There are only two accelerators in the United States capable of producing 10 billion electron volt particle beams, and each is about 1.9 miles (3 kilometers) long. "We can now achieve this energy level within 10 centimeters (4 inches)," said TAU Systems' CEO.
"Such a compact, advanced accelerator also requires a huge laser to operate - in this case, the Texas Petawatt Laser, which is housed on a 34-foot (10-meter) long stage at the High Energy Density Science Center at The University of Texas at Austin," said TAU Systems CEO.
As one of the most powerful lasers in the world, this "behemoth" can emit a super-powerful laser beam with approximately 1,000 times the energy of the installed capacity in the United States, but it can only be emitted once per hour and can only last for 150 femtoseconds, which is one billionth of the lightning discharge time.

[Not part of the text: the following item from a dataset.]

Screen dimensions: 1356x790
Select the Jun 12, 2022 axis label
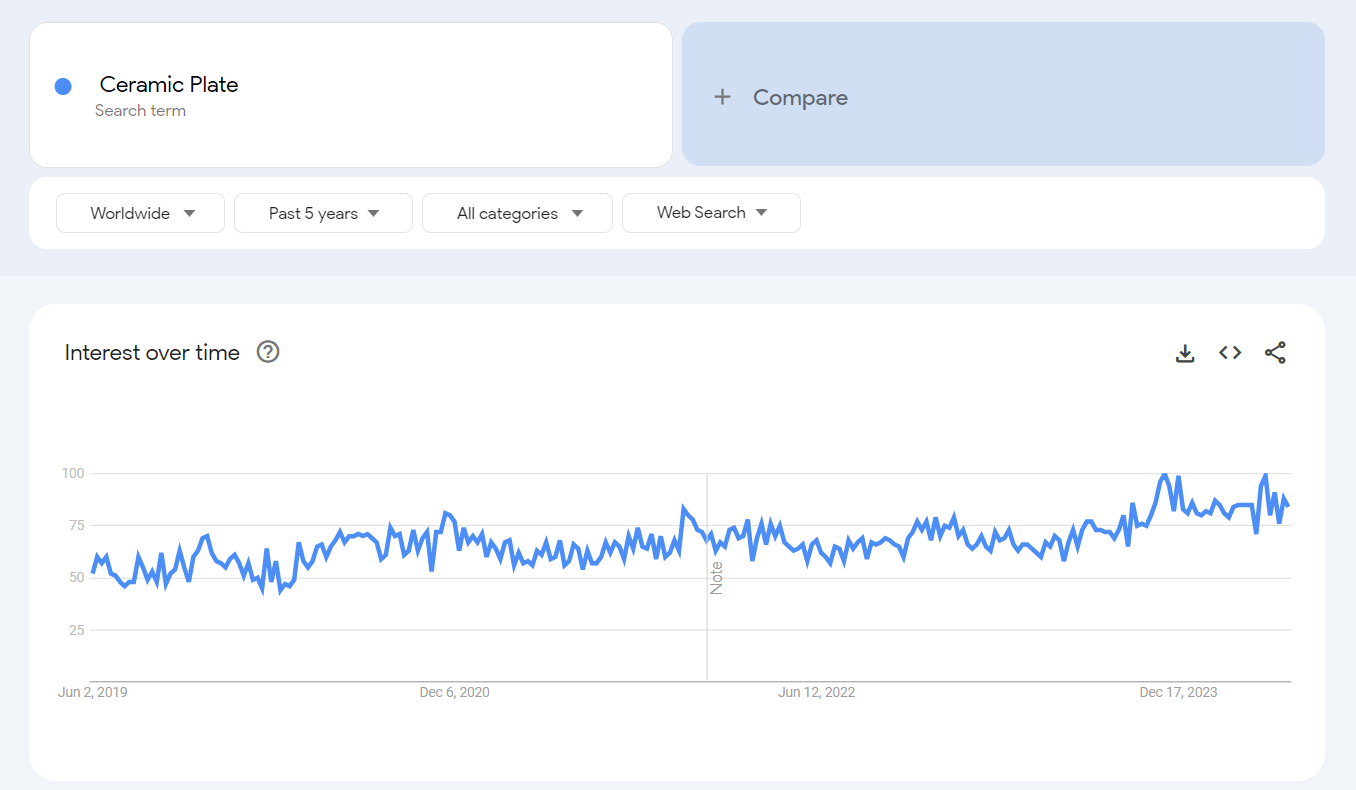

TAU's device is less than 66 feet (20 meters) long and emits beams up to 10 GeV. It uses an improved version of Ruofei acceleration technology first described in 1979 and currently used by many accelerator programs.
Ordinary particle accelerators are actually a series of rings that attract electrons when a positive voltage is applied to them. The rings are energized in turn, pulling the electrons through the tunnel at increasing speeds, with each ring closing before the electrons arrive.
Laser-driven accelerators more or less turn the light pulses themselves into light-speed electromagnets, allowing particles to follow them, gathering extraordinary speeds and energy over extremely short distances.
TAU's device uses a chamber filled with helium gas. When a Petawatt laser fires a pulse of light through these gases, the huge energy of the pulse ionizes the gas into a plasma. As it travels through the plasma, the pulse leaves a wake behind it, much like the wake a ship leaves behind when it travels through water, except in this case it creates an extremely powerful wake of charge fluctuations.
If an electron is injected at just the right moment, these giant moving charges pull and push behind the light pulse, draining the energy (but not the speed) of the original laser pulse and transferring it to the accelerating electron, pushing it up to "a large fraction of the speed of light" over a short distance.
TAU's key advance in this device is the use of an auxiliary ablation laser that fires precisely timed pulse trains at a metal plate in a gas chamber, injecting a stream of metal nanoparticles into the gas chamber to increase the energy of the electrons as they follow the laser pulse train.
"It's hard to get into a big wave without getting crushed, so surfers get dragged into the wave by jet skis," said Bjorn "Manuel" Hegelich, associate professor of physics at the University of Texas at Austin and CEO of TAU Systems. "The equivalent of a jet ski in our accelerator are nanoparticles that release electrons at the right time and at the right point, so they're in the wave." We can get more electrons into the wave when and where we want them, rather than being statistically distributed throughout the interaction, and that's the secret. "
Heglich and his team are developing their own desktop-sized laser system, which they say will make the entire system more compact and will fire thousands of times per second instead of once per hour.
So, what is the use of ultra-small high-energy particle accelerators? Perhaps used to drive X-ray free electron lasers, it could potentially capture slow-motion video at the atomic or molecular scale. It could also be used to test whether electronic components used in spaceflight can withstand radiation, perform three-dimensional imaging of the internal structure of semiconductor chip designs, and potentially develop new cancer treatments and advanced medical imaging techniques.
The team's research paper was published in the journal Matter and Radiation at Extreme.